The family of eukaryotic adenylyl cyclases consists of a very large group of 12 transmembrane adenylyl cyclases and a very small group of soluble adenylyl cyclase (sAC). Orthologs of human sAC are present in rat Dictyostelium and bacteria but absent from the completely sequenced genomes of Drosophila melanogaster, Caenorhabditis elegans, Arabidopsis thaliana, and Saccharomyces cereviciae. sAC consists of two cyclase domains and a long approximately 1,000 amino acid C-terminal (sCKH) region. This sCKH region and one cyclase domain have been found in only four bacterial genes; the sCKH region was also detected in bacterial Lux-transcription factors and in complex bacterial and fungal kinases. The phylogenies of the kinase and cyclase domains are identical to the phylogeny of the corresponding sCKH domain, suggesting that the sCKH region fused with the other domains early during evolution in bacteria. The amino acid sequences of sAC proteins yield divergence times from the human lineage for rat and Dictyostelium that are close to the reported divergence times of many other proteins in these species.

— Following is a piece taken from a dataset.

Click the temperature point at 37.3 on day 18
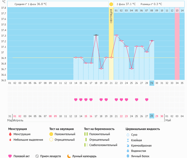The image size is (187, 158). coord(96,35)
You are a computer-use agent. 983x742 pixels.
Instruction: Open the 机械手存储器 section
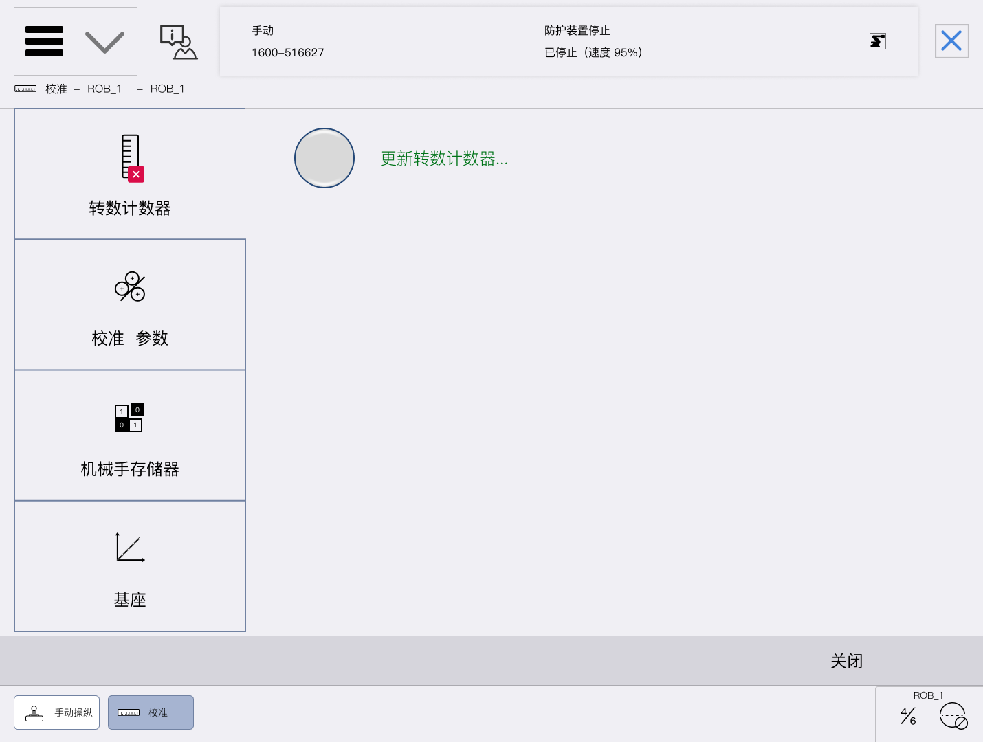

The combined results suggest that the sCKH region was fused with one cyclase domain in bacteria, and a second cyclase domain was added in bacteria or early eukaryotes. The sAC was retained in a few bacteria and throughout the entire evolution of the human lineage but lost independently from many bacteria and from the lineages of plants, yeast, worms, and flies. We conclude that within the family of adenylyl cyclases, soluble AC was poorly fixed during evolution, whereas membrane-bound AC has expanded to form the subgroups of prevailing adenylyl and guanylyl cyclases.